■ **TESTO MOSTRATO**
>>>>>
In particolare l’autorità del Garante ha ravvisato criticità sulla tutela della salute. «Come è noto – si legge nella relazione-, la Regione Molise ha nominato un Commissario ad acta per l’attuazione del piano di rientro dai disavanzi del servizio sanitario molisano. Tale situazione, che si protrae da diversi anni, comporta una inevitabile ricaduta anche sul sistema sanitario negli Istituti di pena, con tagli sulle risorse umane e materiali».
In particolare, è emersa una scarsa presenza dei medici specialisti negli Istituti, con lunghi tempi di attesa per le analisi e le visite e un numero elevato di visite non programmate in ospedale con accompagnamento da parte della scorta. «Tutto ciò – relaziona il Garante - crea un corto circuito tra esigenze di tutela della salute e esigenze di sicurezza che richiedono una soluzione condivisa».
Tra le varie criticità, una che salta inevitabilmente all’occhio, è quella che riguarda il reparto di “medicina protetta” dell’ospedale “Antonio Cardarelli” di Campobasso. Le camere presentano finestre ad ante fisse che non possono essere aperte per il necessario ricambio di aria. Tale circostanza è aggravata dall’assenza di aria climatizzata e dall’esposizione al sole della camera per la maggior parte della giornata. «Tale situazione – osserva il Garante -, nel rispetto delle esigenze di sicurezza e prevenzione di possibili atti autolesivi o suicidari, appare in contrasto non solo con le regole penitenziarie europee del Consiglio d’Europa, ma anche con regole di vivibilità nel caso di prolungate degenze».
Il piccolo reparto risulta non munito di alcun locale diverso dalla stanza di degenza, ove avvengono anche i colloqui con i familiari, né di alcuno spazio esterno ove trascorrere, quando le condizioni di salute lo consentono, almeno un’ora al giorno – ciò anche in considerazione dell’impossibilità di aprire le finestre. Inoltre, non vi è un televisore e neppure un telefono per comunicare con familiari o avvocati. In sintesi, le persone detenute non godono di fatto dei diritti riconosciuti negli Istituti dall’ordinamento penitenziario. «Alla condizione di detenzione e di malattia – si legge sempre nella relazione-, si aggiunge di fatto una condizione di solitudine oggettiva e di impotenza aggravata dall’assenza di diritti».
<<<<<
■ **COMPITI DA SVOLGERE**
[a] Rispondi a queste domande sul testo sulla salute nelle carceri del Molise:
(i) Chi ha nominato la Regione Molise per attuare il piano di rientro dai disavanzi del servizio sanitario?
(ii) In quale ospedale si trova il reparto di "medicina protetta"?
(iii) Oltre al televisore, cosa manca nel reparto per comunicare con familiari o avvocati?
[b] Scrivi il seguito del testo sulla salute nelle carceri del Molise, partendo dopo l'ultima frase.
Le righe più in basso arrivano da un'altra fonte.

Voci del dataset
>>>>>
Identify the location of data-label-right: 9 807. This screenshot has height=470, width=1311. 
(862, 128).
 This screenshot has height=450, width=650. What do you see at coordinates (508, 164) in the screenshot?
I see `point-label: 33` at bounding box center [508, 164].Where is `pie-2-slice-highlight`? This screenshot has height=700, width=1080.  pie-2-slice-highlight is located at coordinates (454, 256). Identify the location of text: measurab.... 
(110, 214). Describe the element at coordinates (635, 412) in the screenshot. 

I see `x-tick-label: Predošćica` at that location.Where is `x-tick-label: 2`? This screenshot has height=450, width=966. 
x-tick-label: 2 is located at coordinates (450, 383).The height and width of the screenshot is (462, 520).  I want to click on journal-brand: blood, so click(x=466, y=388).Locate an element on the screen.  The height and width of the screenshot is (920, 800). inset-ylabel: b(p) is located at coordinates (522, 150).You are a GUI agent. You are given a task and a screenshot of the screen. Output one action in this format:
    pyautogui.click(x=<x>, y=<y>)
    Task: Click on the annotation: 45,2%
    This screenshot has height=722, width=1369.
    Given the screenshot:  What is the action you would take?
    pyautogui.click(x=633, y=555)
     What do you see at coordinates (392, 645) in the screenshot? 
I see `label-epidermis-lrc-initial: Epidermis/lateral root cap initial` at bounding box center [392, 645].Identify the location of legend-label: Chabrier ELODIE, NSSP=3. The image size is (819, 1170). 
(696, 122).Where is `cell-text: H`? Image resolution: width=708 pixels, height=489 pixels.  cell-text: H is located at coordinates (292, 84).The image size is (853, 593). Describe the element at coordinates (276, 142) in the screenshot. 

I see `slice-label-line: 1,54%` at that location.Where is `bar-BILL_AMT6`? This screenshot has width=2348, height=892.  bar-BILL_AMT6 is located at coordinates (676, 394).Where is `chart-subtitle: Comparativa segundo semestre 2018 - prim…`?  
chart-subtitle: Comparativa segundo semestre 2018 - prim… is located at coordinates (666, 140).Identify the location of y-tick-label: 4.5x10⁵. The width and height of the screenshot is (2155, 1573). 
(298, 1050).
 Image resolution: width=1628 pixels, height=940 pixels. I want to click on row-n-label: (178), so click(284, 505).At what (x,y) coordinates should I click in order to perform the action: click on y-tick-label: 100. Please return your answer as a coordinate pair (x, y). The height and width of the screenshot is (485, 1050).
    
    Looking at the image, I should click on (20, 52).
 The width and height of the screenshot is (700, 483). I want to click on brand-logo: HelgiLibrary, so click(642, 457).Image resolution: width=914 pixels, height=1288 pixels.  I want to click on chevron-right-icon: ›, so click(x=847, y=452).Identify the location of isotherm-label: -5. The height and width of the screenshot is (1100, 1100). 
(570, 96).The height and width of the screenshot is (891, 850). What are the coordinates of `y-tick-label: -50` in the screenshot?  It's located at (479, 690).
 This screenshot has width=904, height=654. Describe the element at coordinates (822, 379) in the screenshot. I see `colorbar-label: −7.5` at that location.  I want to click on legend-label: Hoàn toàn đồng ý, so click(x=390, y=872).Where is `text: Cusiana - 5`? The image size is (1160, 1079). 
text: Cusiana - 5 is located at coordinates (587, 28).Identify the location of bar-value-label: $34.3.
<<<<<
■ **RISULTATI**
[a]
(i) Un Commissario ad acta.
(ii) Nell'ospedale "Antonio Cardarelli" di Campobasso.
(iii) Un telefono.

[b]
La delegazione del Garante, sempre nel reparto, ha incontrato una persona proveniente dall’Istituto di Larino, S. I., che era ricoverata da ben 62 giorni, ininterrotti. Si tratta di un detenuto in regime di alta sicurezza ( AS3), sottoposta a cicli di radio terapia a seguito di neoplasia alla gola, con evidenti e gravi difficoltà di comunicazione a causa della patologia, ricoverato in quel Reparto dal 21 maggio e sottoposta a divieto di incontro ( con la persona eventualmente ricoverata e detenuta nell’altra stanza).
Ciò vuol dire che la persona, per mesi, è stata ininterrottamente ricoverata in un ambiente chiuso, senza ricambio d’aria, senza televisore, esposto tutto il giorno al sole e senza condizionatori d’aria. Aspetti che sono stati valutati dal Garante «offensive della dignità della persona ricoverata e, come tali, possibilmente sintetizzabili in quel concetto di “trattamento inumano o degradante” vietato inderogabilmente dall’articolo 3 della Convenzione europea per la salvaguardia dei diritti dell’uomo e delle libertà fondamentali».